**AIM:**
Return verbatim the lines of the records from the line containing "is (850, 544)." up to and including the line containing "Action: [x=133, y=75]".

**DATA FOR THIS TASK:**
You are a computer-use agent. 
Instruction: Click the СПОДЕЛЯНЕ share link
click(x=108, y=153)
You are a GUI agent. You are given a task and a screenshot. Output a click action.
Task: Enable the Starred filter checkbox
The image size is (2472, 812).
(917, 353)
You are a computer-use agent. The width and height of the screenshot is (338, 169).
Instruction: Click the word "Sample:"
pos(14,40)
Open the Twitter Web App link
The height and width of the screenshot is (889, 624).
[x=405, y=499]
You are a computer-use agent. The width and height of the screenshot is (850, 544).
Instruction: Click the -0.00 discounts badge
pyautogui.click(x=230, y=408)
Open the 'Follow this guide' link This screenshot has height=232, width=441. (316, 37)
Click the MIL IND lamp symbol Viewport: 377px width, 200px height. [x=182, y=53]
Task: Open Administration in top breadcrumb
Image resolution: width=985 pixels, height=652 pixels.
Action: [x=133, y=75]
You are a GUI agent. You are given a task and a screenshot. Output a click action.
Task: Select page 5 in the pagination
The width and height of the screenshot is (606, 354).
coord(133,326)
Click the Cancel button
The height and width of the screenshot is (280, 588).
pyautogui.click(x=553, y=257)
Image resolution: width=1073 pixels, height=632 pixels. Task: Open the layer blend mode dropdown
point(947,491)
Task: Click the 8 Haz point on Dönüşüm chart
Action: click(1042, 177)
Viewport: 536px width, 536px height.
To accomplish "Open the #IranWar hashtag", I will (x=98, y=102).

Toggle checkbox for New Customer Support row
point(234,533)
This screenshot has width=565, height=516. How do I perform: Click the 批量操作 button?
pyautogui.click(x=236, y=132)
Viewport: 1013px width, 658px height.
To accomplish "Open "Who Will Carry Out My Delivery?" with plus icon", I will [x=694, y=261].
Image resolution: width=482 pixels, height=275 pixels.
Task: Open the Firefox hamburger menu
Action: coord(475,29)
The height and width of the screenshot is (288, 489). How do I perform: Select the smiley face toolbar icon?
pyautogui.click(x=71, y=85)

**FINAL RESULT:**
You are a computer-use agent. The width and height of the screenshot is (850, 544).
Instruction: Click the -0.00 discounts badge
pyautogui.click(x=230, y=408)
Open the 'Follow this guide' link This screenshot has height=232, width=441. (316, 37)
Click the MIL IND lamp symbol Viewport: 377px width, 200px height. [x=182, y=53]
Task: Open Administration in top breadcrumb
Image resolution: width=985 pixels, height=652 pixels.
Action: [x=133, y=75]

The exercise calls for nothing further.